§ Exercise: Task for the records below: please copy exactly, and only, the lines from the one containing "Instruction: Click the" to the last line, both included, leaving out the pictures.

....................

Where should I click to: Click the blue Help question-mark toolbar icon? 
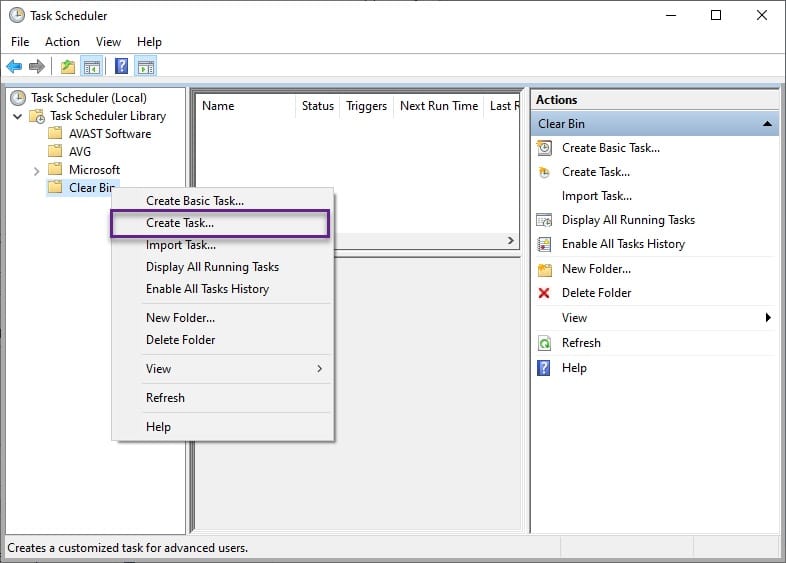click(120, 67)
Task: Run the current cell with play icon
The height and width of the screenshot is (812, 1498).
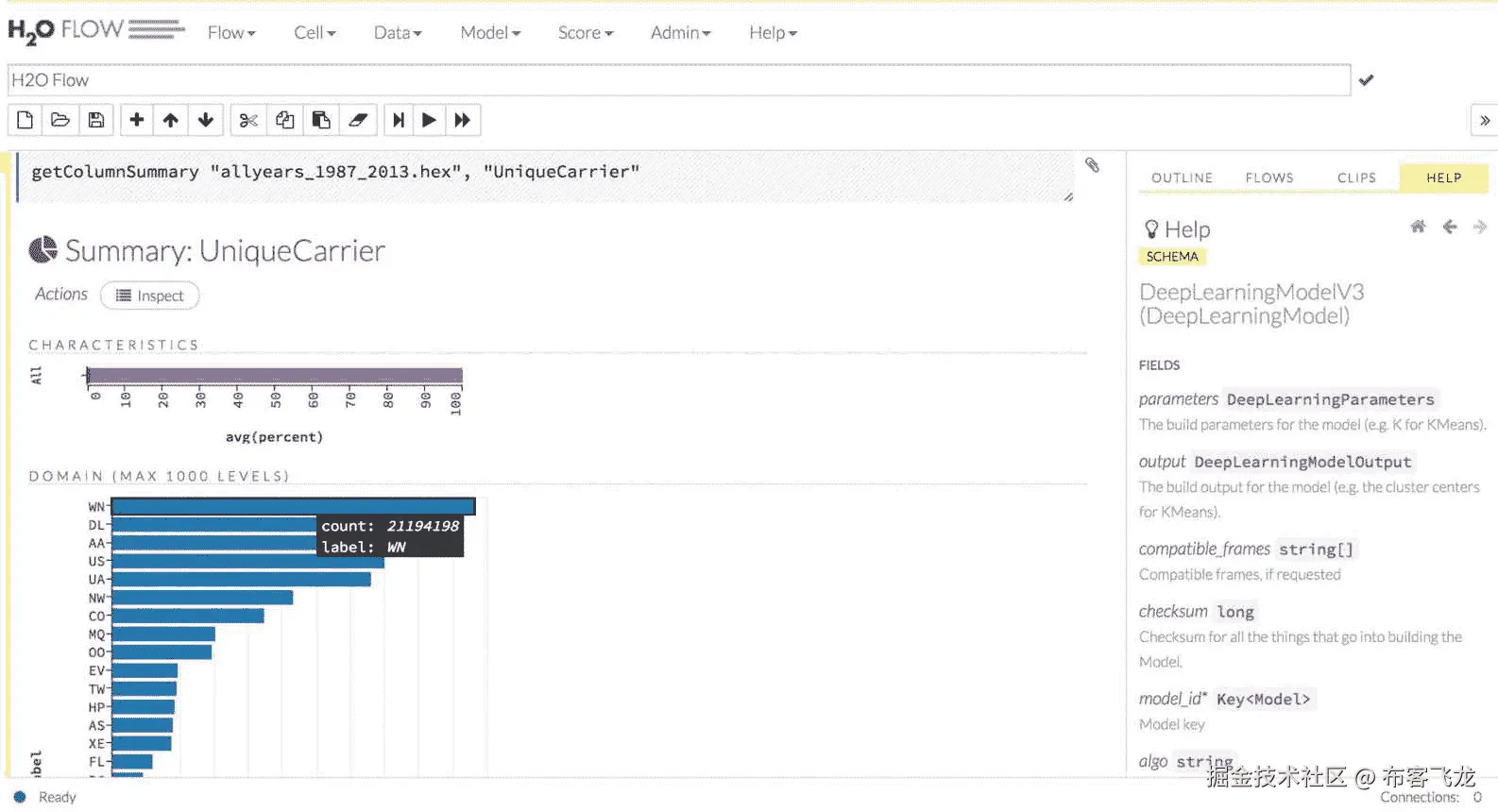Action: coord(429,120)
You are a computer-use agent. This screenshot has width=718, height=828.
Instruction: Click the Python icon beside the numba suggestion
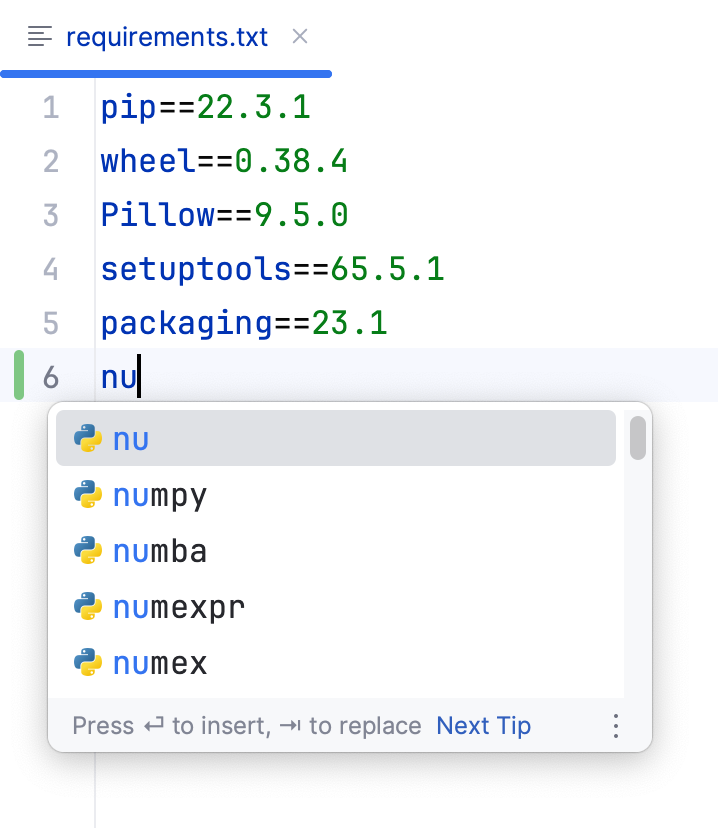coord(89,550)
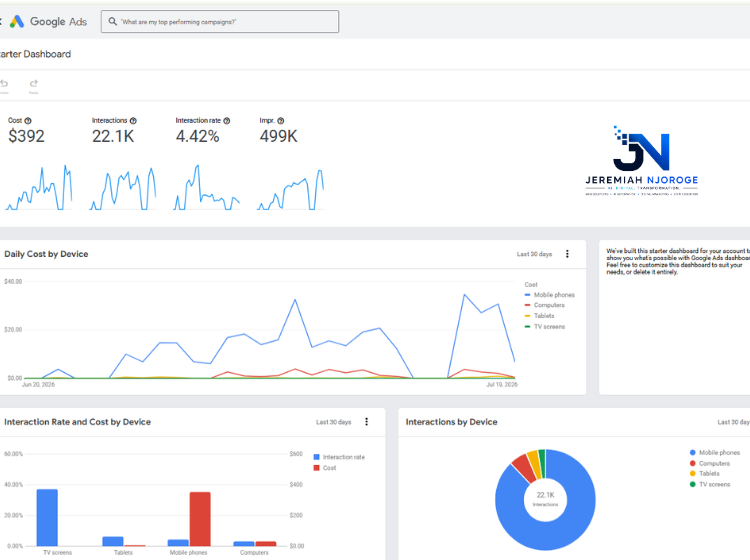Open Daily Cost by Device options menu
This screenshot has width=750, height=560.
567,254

....................

§ Exercise result:
Instruction: Click the Python icon beside the numba suggestion
coord(89,550)
Open Daily Cost by Device options menu
This screenshot has width=750, height=560.
567,254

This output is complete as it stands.